• **Task description**
The entire set of lines below should be copied exactly.

Saved data entries:

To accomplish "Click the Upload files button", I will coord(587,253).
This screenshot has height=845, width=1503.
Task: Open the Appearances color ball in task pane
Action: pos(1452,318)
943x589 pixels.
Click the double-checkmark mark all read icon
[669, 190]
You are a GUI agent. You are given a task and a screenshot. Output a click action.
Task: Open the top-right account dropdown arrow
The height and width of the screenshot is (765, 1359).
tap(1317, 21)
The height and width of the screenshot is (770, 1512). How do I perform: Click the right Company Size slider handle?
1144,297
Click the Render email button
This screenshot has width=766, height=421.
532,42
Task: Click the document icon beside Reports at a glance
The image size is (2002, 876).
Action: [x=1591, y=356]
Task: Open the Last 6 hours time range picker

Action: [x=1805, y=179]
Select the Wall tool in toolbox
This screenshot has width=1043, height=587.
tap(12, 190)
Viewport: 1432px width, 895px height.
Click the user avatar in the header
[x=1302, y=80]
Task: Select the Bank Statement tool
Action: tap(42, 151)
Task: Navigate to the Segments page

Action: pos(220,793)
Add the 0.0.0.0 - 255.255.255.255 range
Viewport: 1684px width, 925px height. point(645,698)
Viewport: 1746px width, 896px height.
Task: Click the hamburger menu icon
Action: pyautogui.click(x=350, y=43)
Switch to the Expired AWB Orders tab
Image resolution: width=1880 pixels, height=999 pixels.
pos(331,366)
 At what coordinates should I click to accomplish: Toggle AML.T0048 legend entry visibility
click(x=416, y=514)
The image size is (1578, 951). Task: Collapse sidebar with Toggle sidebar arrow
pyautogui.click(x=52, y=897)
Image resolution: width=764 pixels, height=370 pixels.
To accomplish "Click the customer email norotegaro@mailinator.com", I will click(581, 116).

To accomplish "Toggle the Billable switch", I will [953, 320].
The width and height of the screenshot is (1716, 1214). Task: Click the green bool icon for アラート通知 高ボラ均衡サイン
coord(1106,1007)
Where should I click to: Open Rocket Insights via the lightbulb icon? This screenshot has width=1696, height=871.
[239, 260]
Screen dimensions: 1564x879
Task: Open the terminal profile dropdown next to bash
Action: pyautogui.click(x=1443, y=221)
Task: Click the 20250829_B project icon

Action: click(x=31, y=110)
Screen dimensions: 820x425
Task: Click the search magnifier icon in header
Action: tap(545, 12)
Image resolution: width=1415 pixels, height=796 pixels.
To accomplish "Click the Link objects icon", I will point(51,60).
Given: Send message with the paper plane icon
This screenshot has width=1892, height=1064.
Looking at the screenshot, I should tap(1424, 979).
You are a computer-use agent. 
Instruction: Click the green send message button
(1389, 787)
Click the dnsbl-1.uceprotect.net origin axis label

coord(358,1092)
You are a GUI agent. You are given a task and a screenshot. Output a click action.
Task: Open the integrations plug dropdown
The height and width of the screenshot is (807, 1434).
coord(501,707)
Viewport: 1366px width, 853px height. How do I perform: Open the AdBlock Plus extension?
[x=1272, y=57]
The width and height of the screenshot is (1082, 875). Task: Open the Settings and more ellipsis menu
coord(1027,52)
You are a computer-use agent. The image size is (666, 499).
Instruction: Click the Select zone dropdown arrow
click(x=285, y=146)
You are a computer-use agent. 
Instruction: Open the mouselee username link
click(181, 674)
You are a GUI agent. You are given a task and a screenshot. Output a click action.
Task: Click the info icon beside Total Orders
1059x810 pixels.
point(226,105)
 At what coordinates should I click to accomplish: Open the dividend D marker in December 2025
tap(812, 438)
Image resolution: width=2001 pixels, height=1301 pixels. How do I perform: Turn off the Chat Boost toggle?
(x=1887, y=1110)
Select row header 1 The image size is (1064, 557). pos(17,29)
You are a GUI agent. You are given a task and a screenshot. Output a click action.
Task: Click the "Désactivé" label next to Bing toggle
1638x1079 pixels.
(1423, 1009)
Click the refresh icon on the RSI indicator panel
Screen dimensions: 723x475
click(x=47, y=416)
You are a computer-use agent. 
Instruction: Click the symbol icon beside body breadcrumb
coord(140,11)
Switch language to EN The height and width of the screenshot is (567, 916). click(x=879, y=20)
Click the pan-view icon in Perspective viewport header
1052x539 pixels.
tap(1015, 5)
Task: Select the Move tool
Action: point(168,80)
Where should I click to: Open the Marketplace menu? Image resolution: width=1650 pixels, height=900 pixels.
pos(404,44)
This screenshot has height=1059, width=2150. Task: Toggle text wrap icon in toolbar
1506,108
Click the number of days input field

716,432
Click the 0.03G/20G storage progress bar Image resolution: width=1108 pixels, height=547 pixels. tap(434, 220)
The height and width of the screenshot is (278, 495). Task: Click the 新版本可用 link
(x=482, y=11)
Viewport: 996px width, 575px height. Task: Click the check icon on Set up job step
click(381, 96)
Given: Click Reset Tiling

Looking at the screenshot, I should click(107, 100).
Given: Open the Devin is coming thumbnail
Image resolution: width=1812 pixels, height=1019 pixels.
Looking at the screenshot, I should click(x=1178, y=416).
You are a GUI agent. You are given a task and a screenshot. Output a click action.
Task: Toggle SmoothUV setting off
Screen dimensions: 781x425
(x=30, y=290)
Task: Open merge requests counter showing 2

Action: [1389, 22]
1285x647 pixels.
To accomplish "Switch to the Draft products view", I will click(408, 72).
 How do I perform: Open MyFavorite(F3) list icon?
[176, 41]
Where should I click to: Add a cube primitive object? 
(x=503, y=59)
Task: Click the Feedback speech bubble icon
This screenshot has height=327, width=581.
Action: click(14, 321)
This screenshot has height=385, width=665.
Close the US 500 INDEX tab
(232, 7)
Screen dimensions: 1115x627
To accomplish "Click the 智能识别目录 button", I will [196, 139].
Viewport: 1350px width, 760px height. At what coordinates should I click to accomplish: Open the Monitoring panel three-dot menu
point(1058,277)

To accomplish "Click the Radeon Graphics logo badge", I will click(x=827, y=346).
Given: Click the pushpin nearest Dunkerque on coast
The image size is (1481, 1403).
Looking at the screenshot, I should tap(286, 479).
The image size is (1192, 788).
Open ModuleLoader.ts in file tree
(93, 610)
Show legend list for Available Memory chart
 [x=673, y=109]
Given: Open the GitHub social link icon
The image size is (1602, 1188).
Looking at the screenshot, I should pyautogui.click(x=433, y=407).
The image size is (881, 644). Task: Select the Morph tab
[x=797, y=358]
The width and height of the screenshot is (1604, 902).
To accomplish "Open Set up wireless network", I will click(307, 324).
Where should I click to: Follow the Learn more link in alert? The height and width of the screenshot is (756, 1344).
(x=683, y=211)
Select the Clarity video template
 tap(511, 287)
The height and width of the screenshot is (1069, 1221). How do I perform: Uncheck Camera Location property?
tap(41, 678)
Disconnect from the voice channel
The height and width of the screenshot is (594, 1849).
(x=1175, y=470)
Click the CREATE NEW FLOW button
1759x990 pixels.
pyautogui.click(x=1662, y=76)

• **Expected answer**
To accomplish "Click the Upload files button", I will coord(587,253).
This screenshot has height=845, width=1503.
Task: Open the Appearances color ball in task pane
Action: pos(1452,318)
943x589 pixels.
Click the double-checkmark mark all read icon
[669, 190]
You are a GUI agent. You are given a task and a screenshot. Output a click action.
Task: Open the top-right account dropdown arrow
The height and width of the screenshot is (765, 1359).
tap(1317, 21)
The height and width of the screenshot is (770, 1512). How do I perform: Click the right Company Size slider handle?
1144,297
Click the Render email button
This screenshot has width=766, height=421.
532,42
Task: Click the document icon beside Reports at a glance
The image size is (2002, 876).
Action: [x=1591, y=356]
Task: Open the Last 6 hours time range picker

Action: [x=1805, y=179]
Select the Wall tool in toolbox
This screenshot has width=1043, height=587.
tap(12, 190)
Viewport: 1432px width, 895px height.
Click the user avatar in the header
[x=1302, y=80]
Task: Select the Bank Statement tool
Action: tap(42, 151)
Task: Navigate to the Segments page

Action: pos(220,793)
Add the 0.0.0.0 - 255.255.255.255 range
Viewport: 1684px width, 925px height. point(645,698)
Viewport: 1746px width, 896px height.
Task: Click the hamburger menu icon
Action: pyautogui.click(x=350, y=43)
Switch to the Expired AWB Orders tab
Image resolution: width=1880 pixels, height=999 pixels.
pos(331,366)
 At what coordinates should I click to accomplish: Toggle AML.T0048 legend entry visibility
click(x=416, y=514)
The image size is (1578, 951). Task: Collapse sidebar with Toggle sidebar arrow
pyautogui.click(x=52, y=897)
Image resolution: width=764 pixels, height=370 pixels.
To accomplish "Click the customer email norotegaro@mailinator.com", I will click(581, 116).

To accomplish "Toggle the Billable switch", I will [953, 320].
The width and height of the screenshot is (1716, 1214). Task: Click the green bool icon for アラート通知 高ボラ均衡サイン
coord(1106,1007)
Where should I click to: Open Rocket Insights via the lightbulb icon? This screenshot has width=1696, height=871.
[239, 260]
Screen dimensions: 1564x879
Task: Open the terminal profile dropdown next to bash
Action: pyautogui.click(x=1443, y=221)
Task: Click the 20250829_B project icon

Action: click(x=31, y=110)
Screen dimensions: 820x425
Task: Click the search magnifier icon in header
Action: tap(545, 12)
Image resolution: width=1415 pixels, height=796 pixels.
To accomplish "Click the Link objects icon", I will point(51,60).
Given: Send message with the paper plane icon
This screenshot has width=1892, height=1064.
Looking at the screenshot, I should tap(1424, 979).
You are a computer-use agent. 
Instruction: Click the green send message button
(1389, 787)
Click the dnsbl-1.uceprotect.net origin axis label

coord(358,1092)
You are a GUI agent. You are given a task and a screenshot. Output a click action.
Task: Open the integrations plug dropdown
The height and width of the screenshot is (807, 1434).
coord(501,707)
Viewport: 1366px width, 853px height. How do I perform: Open the AdBlock Plus extension?
[x=1272, y=57]
The width and height of the screenshot is (1082, 875). Task: Open the Settings and more ellipsis menu
coord(1027,52)
You are a computer-use agent. The image size is (666, 499).
Instruction: Click the Select zone dropdown arrow
click(x=285, y=146)
You are a computer-use agent. 
Instruction: Open the mouselee username link
click(181, 674)
You are a GUI agent. You are given a task and a screenshot. Output a click action.
Task: Click the info icon beside Total Orders
1059x810 pixels.
point(226,105)
 At what coordinates should I click to accomplish: Open the dividend D marker in December 2025
tap(812, 438)
Image resolution: width=2001 pixels, height=1301 pixels. How do I perform: Turn off the Chat Boost toggle?
(x=1887, y=1110)
Select row header 1 The image size is (1064, 557). pos(17,29)
You are a GUI agent. You are given a task and a screenshot. Output a click action.
Task: Click the "Désactivé" label next to Bing toggle
1638x1079 pixels.
(1423, 1009)
Click the refresh icon on the RSI indicator panel
Screen dimensions: 723x475
click(x=47, y=416)
You are a computer-use agent. 
Instruction: Click the symbol icon beside body breadcrumb
coord(140,11)
Switch language to EN The height and width of the screenshot is (567, 916). click(x=879, y=20)
Click the pan-view icon in Perspective viewport header
1052x539 pixels.
tap(1015, 5)
Task: Select the Move tool
Action: point(168,80)
Where should I click to: Open the Marketplace menu? Image resolution: width=1650 pixels, height=900 pixels.
pos(404,44)
This screenshot has height=1059, width=2150. Task: Toggle text wrap icon in toolbar
1506,108
Click the number of days input field

716,432
Click the 0.03G/20G storage progress bar Image resolution: width=1108 pixels, height=547 pixels. tap(434, 220)
The height and width of the screenshot is (278, 495). Task: Click the 新版本可用 link
(x=482, y=11)
Viewport: 996px width, 575px height. Task: Click the check icon on Set up job step
click(381, 96)
Given: Click Reset Tiling

Looking at the screenshot, I should click(107, 100).
Given: Open the Devin is coming thumbnail
Image resolution: width=1812 pixels, height=1019 pixels.
Looking at the screenshot, I should click(x=1178, y=416).
You are a GUI agent. You are given a task and a screenshot. Output a click action.
Task: Toggle SmoothUV setting off
Screen dimensions: 781x425
(x=30, y=290)
Task: Open merge requests counter showing 2

Action: [1389, 22]
1285x647 pixels.
To accomplish "Switch to the Draft products view", I will click(408, 72).
 How do I perform: Open MyFavorite(F3) list icon?
[176, 41]
Where should I click to: Add a cube primitive object? 
(x=503, y=59)
Task: Click the Feedback speech bubble icon
This screenshot has height=327, width=581.
Action: click(14, 321)
This screenshot has height=385, width=665.
Close the US 500 INDEX tab
(232, 7)
Screen dimensions: 1115x627
To accomplish "Click the 智能识别目录 button", I will [196, 139].
Viewport: 1350px width, 760px height. At what coordinates should I click to accomplish: Open the Monitoring panel three-dot menu
point(1058,277)

To accomplish "Click the Radeon Graphics logo badge", I will click(x=827, y=346).
Given: Click the pushpin nearest Dunkerque on coast
The image size is (1481, 1403).
Looking at the screenshot, I should tap(286, 479).
The image size is (1192, 788).
Open ModuleLoader.ts in file tree
(93, 610)
Show legend list for Available Memory chart
 [x=673, y=109]
Given: Open the GitHub social link icon
The image size is (1602, 1188).
Looking at the screenshot, I should pyautogui.click(x=433, y=407).
The image size is (881, 644). Task: Select the Morph tab
[x=797, y=358]
The width and height of the screenshot is (1604, 902).
To accomplish "Open Set up wireless network", I will click(307, 324).
Where should I click to: Follow the Learn more link in alert? The height and width of the screenshot is (756, 1344).
(x=683, y=211)
Select the Clarity video template
 tap(511, 287)
The height and width of the screenshot is (1069, 1221). How do I perform: Uncheck Camera Location property?
tap(41, 678)
Disconnect from the voice channel
The height and width of the screenshot is (594, 1849).
(x=1175, y=470)
Click the CREATE NEW FLOW button
1759x990 pixels.
pyautogui.click(x=1662, y=76)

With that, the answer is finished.